Records for the exercise |
>>>>>
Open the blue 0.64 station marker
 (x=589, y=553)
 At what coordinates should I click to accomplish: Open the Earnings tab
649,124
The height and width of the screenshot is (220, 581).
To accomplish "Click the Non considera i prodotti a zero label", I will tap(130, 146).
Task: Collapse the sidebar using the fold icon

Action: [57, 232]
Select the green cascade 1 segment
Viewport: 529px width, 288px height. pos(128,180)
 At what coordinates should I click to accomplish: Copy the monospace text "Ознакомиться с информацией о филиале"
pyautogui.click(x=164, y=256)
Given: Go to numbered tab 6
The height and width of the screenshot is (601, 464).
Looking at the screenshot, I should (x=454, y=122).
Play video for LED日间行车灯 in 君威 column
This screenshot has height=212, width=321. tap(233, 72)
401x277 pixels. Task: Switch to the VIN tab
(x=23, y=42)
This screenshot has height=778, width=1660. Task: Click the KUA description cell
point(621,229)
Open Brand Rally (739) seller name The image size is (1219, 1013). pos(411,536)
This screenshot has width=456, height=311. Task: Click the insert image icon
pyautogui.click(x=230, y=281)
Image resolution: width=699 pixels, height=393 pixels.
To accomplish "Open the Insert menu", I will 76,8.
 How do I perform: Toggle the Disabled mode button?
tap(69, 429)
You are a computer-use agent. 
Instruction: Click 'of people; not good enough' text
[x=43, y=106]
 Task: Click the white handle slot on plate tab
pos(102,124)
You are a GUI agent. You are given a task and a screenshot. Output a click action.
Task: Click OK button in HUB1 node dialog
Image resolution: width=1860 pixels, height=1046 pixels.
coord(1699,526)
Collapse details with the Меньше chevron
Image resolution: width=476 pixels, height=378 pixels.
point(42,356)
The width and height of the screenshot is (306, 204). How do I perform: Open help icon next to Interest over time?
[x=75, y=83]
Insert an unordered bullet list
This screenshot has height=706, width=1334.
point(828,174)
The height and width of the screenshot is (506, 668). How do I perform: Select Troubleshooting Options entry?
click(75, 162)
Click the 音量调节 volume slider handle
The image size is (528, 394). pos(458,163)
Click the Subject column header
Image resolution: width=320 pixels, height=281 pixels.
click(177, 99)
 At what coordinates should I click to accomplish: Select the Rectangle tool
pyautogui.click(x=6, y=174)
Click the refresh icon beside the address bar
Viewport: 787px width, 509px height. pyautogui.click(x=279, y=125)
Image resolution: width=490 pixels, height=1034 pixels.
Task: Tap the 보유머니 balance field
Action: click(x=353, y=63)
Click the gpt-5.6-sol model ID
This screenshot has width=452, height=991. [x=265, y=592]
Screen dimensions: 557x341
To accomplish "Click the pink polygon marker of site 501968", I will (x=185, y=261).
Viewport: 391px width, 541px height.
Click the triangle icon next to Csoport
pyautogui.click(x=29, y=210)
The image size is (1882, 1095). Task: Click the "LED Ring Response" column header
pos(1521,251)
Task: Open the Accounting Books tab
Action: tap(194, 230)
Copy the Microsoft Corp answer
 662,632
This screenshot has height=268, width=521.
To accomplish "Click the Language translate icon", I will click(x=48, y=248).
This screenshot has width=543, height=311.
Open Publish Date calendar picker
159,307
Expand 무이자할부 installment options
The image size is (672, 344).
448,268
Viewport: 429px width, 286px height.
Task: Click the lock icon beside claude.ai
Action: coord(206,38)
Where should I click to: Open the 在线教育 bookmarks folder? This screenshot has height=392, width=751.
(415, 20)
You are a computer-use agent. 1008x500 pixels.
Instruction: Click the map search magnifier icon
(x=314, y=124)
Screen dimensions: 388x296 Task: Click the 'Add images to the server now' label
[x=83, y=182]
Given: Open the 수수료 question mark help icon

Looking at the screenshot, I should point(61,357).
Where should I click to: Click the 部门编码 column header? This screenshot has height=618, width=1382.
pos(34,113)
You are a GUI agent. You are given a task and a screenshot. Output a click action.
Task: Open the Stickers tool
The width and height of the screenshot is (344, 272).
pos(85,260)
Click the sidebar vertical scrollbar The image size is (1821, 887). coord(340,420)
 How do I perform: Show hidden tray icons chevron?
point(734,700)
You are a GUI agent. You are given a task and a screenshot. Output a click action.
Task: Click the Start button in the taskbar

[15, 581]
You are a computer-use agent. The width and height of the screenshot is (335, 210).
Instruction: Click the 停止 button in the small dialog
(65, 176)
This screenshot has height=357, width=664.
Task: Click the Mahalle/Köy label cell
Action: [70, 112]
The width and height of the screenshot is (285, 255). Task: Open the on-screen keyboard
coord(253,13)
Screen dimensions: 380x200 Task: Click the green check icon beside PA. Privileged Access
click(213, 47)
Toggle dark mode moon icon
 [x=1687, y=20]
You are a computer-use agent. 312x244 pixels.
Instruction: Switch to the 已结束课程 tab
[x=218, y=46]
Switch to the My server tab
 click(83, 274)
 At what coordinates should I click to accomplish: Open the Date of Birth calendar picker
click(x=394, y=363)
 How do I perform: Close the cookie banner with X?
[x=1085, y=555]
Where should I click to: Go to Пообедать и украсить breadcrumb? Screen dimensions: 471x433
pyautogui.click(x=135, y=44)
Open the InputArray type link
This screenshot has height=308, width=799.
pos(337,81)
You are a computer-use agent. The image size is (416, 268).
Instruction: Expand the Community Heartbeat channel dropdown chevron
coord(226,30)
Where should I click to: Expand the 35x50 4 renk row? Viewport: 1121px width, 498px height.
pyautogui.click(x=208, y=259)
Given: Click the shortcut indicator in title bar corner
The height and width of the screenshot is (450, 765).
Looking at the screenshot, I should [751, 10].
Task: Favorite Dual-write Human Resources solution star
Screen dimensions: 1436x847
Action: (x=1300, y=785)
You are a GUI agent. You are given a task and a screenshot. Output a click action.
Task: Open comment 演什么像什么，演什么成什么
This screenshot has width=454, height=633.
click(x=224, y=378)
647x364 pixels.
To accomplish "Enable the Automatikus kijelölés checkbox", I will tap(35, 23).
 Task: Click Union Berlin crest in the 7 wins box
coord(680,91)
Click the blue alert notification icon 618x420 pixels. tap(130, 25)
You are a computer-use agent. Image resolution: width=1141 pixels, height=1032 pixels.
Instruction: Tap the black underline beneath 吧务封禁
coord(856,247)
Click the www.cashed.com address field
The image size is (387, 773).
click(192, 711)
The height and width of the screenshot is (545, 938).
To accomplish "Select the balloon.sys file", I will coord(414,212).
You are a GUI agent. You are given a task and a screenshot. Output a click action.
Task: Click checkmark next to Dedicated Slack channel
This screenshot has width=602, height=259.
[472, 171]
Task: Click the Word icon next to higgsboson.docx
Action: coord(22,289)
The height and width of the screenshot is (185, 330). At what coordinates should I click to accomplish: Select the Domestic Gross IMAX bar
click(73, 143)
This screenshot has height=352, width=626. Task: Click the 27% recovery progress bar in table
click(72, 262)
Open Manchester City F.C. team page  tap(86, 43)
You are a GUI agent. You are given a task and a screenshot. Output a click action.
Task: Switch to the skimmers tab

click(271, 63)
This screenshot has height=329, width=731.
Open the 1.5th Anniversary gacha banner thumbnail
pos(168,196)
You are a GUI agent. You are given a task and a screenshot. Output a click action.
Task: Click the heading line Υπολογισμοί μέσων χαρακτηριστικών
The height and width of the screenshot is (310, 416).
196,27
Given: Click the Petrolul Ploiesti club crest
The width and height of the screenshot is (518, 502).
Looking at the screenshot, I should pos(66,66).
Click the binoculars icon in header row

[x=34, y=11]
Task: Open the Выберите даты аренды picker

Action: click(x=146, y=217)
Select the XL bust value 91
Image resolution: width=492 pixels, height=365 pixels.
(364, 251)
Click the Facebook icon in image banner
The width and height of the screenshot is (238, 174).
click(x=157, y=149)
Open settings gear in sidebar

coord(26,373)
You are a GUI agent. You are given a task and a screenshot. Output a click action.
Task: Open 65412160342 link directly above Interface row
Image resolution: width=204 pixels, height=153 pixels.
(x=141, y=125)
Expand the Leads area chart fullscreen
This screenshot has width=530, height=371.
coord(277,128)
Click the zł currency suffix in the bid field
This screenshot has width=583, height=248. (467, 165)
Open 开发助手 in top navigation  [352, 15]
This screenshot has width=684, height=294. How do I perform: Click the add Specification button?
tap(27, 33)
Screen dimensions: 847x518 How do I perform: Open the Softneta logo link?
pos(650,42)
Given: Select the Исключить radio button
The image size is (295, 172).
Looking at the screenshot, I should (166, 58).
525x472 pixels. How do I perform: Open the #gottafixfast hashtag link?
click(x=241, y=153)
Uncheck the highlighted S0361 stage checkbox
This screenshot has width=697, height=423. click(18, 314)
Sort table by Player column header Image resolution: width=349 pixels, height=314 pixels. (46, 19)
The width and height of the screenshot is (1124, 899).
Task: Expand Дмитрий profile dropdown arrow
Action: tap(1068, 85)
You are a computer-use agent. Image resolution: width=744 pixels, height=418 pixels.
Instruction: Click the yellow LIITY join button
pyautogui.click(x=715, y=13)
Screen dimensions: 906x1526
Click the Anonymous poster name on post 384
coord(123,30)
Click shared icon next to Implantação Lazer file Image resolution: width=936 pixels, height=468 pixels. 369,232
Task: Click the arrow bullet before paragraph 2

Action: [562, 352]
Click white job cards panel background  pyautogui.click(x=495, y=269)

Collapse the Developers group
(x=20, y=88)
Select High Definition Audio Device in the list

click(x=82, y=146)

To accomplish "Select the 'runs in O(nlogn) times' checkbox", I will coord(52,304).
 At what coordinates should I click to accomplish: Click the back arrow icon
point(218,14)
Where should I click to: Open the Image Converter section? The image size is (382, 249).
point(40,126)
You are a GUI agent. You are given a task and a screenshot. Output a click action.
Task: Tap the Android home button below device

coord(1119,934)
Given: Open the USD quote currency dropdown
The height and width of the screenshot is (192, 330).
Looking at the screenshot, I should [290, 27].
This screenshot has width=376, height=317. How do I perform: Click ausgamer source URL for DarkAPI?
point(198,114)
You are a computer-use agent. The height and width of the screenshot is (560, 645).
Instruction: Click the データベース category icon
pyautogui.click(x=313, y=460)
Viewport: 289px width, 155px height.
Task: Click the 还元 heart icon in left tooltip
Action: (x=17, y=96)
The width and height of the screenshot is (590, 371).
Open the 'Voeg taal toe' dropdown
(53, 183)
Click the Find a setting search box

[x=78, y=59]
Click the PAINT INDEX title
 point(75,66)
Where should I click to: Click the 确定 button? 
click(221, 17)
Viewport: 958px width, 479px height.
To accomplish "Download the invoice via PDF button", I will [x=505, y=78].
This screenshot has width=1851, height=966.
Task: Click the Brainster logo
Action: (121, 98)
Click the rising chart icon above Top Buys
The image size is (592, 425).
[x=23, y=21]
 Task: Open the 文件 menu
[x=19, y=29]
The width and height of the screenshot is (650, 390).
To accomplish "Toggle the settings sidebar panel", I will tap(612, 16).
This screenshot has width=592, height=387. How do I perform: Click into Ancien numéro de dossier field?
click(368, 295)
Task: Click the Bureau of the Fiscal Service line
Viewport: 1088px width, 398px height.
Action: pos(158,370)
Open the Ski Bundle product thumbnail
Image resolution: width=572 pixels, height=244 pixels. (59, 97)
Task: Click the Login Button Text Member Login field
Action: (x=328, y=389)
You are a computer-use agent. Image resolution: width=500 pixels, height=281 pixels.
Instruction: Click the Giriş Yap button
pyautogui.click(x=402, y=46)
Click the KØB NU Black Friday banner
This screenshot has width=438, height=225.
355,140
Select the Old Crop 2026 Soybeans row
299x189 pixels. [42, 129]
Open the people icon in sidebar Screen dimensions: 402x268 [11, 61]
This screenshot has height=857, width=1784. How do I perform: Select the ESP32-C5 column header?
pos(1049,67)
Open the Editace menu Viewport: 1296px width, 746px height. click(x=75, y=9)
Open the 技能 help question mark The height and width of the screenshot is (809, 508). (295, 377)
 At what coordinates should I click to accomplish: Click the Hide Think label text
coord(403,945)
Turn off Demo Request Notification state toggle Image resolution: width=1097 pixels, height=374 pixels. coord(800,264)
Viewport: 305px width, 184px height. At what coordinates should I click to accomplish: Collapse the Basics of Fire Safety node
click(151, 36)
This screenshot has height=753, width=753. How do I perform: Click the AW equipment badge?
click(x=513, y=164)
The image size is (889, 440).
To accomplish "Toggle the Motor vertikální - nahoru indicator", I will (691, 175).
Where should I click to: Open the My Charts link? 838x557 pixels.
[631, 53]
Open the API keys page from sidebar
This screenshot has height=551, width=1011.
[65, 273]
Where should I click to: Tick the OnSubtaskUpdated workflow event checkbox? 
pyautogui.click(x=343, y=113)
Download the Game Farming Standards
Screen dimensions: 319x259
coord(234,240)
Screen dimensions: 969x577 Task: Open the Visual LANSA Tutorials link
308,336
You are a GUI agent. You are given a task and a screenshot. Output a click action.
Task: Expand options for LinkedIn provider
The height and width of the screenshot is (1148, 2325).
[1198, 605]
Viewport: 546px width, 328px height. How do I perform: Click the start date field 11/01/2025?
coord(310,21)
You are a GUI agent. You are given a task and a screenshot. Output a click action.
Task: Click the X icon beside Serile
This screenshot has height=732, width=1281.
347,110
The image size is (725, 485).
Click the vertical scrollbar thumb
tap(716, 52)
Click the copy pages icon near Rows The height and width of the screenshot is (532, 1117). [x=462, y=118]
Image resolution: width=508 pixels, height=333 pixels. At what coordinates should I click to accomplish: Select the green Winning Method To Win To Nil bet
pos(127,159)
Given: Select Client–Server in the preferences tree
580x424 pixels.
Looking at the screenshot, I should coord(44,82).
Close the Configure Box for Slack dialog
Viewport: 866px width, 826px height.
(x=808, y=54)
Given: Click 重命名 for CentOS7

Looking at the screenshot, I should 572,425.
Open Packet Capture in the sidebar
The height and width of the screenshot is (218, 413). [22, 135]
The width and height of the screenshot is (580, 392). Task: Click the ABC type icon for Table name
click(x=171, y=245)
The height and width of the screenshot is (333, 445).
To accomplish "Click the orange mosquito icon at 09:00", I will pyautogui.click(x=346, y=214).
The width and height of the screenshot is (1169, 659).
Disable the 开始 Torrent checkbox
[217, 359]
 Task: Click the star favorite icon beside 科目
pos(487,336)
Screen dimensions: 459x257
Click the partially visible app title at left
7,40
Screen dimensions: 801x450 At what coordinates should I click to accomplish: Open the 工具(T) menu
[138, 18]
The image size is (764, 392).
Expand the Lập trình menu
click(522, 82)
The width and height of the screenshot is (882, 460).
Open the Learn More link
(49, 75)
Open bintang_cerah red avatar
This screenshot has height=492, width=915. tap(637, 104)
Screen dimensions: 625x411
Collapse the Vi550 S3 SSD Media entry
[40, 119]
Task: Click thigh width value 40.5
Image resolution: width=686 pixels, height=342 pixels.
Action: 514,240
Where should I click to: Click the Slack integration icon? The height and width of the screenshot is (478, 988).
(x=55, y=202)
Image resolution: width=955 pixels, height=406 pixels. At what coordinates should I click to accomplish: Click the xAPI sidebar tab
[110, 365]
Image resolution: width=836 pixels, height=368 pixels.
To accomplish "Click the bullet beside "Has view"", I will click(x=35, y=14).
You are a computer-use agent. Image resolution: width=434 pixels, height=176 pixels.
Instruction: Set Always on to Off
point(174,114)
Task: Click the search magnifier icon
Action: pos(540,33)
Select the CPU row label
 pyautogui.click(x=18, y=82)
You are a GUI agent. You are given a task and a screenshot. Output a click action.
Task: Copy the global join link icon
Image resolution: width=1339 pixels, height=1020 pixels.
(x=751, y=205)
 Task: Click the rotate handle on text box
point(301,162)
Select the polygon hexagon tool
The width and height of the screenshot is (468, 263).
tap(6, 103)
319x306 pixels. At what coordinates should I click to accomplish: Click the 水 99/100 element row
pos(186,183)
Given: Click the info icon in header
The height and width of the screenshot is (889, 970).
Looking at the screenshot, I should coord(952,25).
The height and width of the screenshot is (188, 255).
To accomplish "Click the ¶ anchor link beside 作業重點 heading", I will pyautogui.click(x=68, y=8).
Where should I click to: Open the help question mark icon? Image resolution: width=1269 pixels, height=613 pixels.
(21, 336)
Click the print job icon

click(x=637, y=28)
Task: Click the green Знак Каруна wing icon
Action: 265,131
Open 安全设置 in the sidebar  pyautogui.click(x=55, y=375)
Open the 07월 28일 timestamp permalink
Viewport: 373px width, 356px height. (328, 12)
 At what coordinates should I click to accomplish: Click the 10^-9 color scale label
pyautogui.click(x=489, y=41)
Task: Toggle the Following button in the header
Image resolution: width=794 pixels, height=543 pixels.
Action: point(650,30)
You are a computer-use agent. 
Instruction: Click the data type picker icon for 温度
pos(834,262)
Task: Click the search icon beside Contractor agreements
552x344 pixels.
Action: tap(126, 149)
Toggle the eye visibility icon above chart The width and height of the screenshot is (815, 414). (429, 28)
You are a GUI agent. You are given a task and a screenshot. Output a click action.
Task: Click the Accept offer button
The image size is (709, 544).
<<<<<
Pull every line containing "indicator" from the data.

Answer |
Given: Click the shortcut indicator in title bar corner
To accomplish "Toggle the Motor vertikální - nahoru indicator", I will (691, 175).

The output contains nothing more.